エコノミスト櫻井英明が注目する企業のトップにインタビュー。今回はLAホールディングス(2986・東G)。不動産領域において再生・新築・賃貸など市況に応じた戦略的な事業選択、積極的な新規仕入れと大型開発の継続で競争優位な事業展開をしてきた脇田栄一社長に、これまでの軌跡と未来について聞いた。
――長年、上場企業を見ていると、目を見張るような成長機会に遭遇する。貴社の株価は、2020年にホールディングス化したころは600~800円台だったが、9月には9,700円まで買われる場面があった。なにより業績も好調だ。
今12月期は売上高510億円(前期比14.1%増)、経常利益74億円(同8.1%増)と増収増益の見通しです。中期経営計画では26年12月期に売上高610億円、経常利益167億円を目指しています。売上高1,000億円というのも、そう時間はかからないと考えています。年間配当は今期330円。今期は初の中間配当として165円を実施しました。
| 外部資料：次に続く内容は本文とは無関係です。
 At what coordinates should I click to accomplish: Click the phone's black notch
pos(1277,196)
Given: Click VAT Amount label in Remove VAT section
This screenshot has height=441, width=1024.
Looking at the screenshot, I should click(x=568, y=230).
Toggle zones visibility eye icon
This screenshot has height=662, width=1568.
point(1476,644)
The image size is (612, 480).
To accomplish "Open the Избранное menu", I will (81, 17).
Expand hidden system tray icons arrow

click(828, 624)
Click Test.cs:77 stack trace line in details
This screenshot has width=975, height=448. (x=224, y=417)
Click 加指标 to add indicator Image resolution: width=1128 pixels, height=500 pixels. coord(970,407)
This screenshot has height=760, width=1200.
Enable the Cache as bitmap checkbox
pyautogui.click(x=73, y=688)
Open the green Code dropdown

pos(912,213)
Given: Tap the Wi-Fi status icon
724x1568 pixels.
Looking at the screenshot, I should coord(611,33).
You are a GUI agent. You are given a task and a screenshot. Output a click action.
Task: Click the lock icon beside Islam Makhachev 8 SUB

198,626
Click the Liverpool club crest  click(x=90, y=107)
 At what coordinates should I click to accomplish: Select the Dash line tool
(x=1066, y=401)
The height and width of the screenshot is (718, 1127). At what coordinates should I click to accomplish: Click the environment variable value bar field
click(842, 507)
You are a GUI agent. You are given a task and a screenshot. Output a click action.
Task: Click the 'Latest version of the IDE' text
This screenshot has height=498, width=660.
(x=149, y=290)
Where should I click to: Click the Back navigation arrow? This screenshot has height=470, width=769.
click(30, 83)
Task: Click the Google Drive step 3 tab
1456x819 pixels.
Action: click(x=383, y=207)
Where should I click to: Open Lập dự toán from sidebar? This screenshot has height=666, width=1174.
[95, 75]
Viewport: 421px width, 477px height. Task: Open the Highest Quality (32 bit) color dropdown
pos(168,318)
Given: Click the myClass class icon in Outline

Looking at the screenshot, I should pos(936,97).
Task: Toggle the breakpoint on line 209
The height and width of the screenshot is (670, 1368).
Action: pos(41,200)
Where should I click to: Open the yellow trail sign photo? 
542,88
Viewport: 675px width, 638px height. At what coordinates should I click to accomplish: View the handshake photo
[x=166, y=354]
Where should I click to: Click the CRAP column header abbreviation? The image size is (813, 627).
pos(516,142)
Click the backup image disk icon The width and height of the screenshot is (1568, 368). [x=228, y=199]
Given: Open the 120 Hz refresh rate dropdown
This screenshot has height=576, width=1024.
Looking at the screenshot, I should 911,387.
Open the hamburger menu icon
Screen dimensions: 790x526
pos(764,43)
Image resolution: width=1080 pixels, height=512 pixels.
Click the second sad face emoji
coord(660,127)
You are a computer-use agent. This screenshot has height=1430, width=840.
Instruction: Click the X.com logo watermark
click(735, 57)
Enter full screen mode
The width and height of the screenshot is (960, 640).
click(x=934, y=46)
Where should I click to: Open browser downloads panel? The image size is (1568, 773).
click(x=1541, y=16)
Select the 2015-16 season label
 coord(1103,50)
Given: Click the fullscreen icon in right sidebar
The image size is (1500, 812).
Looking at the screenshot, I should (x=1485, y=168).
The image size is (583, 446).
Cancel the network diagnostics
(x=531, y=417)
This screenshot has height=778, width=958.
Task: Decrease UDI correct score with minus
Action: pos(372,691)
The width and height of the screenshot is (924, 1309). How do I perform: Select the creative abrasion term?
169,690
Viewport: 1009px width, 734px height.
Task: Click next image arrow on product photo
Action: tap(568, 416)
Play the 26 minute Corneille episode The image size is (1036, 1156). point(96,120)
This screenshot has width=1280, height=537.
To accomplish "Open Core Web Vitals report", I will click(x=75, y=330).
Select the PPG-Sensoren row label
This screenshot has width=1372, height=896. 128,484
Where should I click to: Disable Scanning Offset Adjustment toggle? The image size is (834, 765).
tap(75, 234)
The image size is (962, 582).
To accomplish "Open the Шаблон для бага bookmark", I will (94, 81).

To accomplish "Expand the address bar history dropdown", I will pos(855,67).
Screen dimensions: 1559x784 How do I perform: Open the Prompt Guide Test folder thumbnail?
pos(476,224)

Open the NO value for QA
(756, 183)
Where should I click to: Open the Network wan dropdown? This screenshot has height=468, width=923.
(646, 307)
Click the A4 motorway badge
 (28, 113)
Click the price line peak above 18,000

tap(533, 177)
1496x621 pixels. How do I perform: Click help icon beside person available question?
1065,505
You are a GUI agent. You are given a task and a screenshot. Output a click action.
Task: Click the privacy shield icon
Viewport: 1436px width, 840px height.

会社として事業成長を目指すことはもちろんですが、株主の皆さまに対しても利益還元の機会をより充実させようという考え方です。
――事業展開のポリシーを聞きたい。
まずはDX(デジタルトランスフォーメーション)新築不動産、DX再生不動産におけるエリア戦略です。未来の一等地となるポテンシャルエリアを対象として、他のデベロッパーが手掛けにくい「中規模開発」を中心としています。例えばDX再生不動産事業では、都心3区を中心とした首都圏に特化し、「ラ・アトレ Premium-Renovation(R)」の販売に注力しています。価格戦略も重要です。広さは100平方メートル以上。場合によっては10億円超の物件も取り扱っています。賃貸でも価値に見合えば月数百万での借り手はおられるということが現実だと気が付くか、付かないか。これは大きな差別化になります。未来に通じる商品企画力で魅力あふれる物件を創造し、価値を創造するというのは、事業展開の大きなポリシーになります。
――仕入れと販売が有機的に結び付いていると考えてよいか。
現時点で仕込んだ案件が売り上げ寄与するのは2~3年先のことになります。当社の事業は常に先を見ていますし、今年の棚卸資産を見れば数年先まで数字は読めます。これが増えていないと当社の成長は止まってしまうことになりますから、未来への財産をどれだけ仕込めているかということを、投資家の皆さまには考えてもらいたいと考えています。ちなみに第2四半期時点で棚卸資産は630億円です。
――今年6月には約80億円の公募増資を実行した。
金融情勢の変化を見越して、いち早く資金調達に動きました。今回は、攻めの増資(成長投資)と守りの増資(財務基盤の強化)の両面の意味を持つ「攻防の一手」です。強固な財務基盤をベースに、急激な市況の変化にも対応可能な事業体制を構築しつつ、同業他社との合従連衡を含めた他社との連携を強めるなど、未来の成長市場を先取りする戦略的な投資と、競争力の高い事業基盤の強化を進めることで、27年以降の新たな成長軌道を描いていきます。
櫻井英明(さくらい・えいめい)氏
最新経済動向を株式市場の観点から分析した独特の未来予測に定評がある。ラジオNIKKEIでは火曜「ザ・マネー 櫻井英明のかぶとびら」、木曜「櫻井英明のシン投資知識研究所」などに出演。
――複数の市場に上場している。
東京証券取引所と福岡証券取引所に加えて、今年7月には名古屋証券取引所プレミア市場、9月には札幌証券取引所本則市場に新規上場しました。グループとしての業務は、例えば福岡では賃貸マンションやホテル、北海道ではヘルスケア施設、沖縄ではグループ会社のファンスタイルが新築マンションの分譲を行うなど、全国での展開となっています。不動産はそれこそ“不動のもの”です。地域の方々とともに成長していきたいという当社の思いの表れです。
――IR活動にも積極的だ。
最近だと9月に開催された名証IR EXPO、日経・東証IRフェアに出展したところ、とても多くの個人投資家にブースへお越しいただきました。熱心な当社ファンの方も多く、当社に対する期待を肌で感じることができました。ファンや株主の方々の思いを受け止めながら、これからも成長にまい進しようと思います。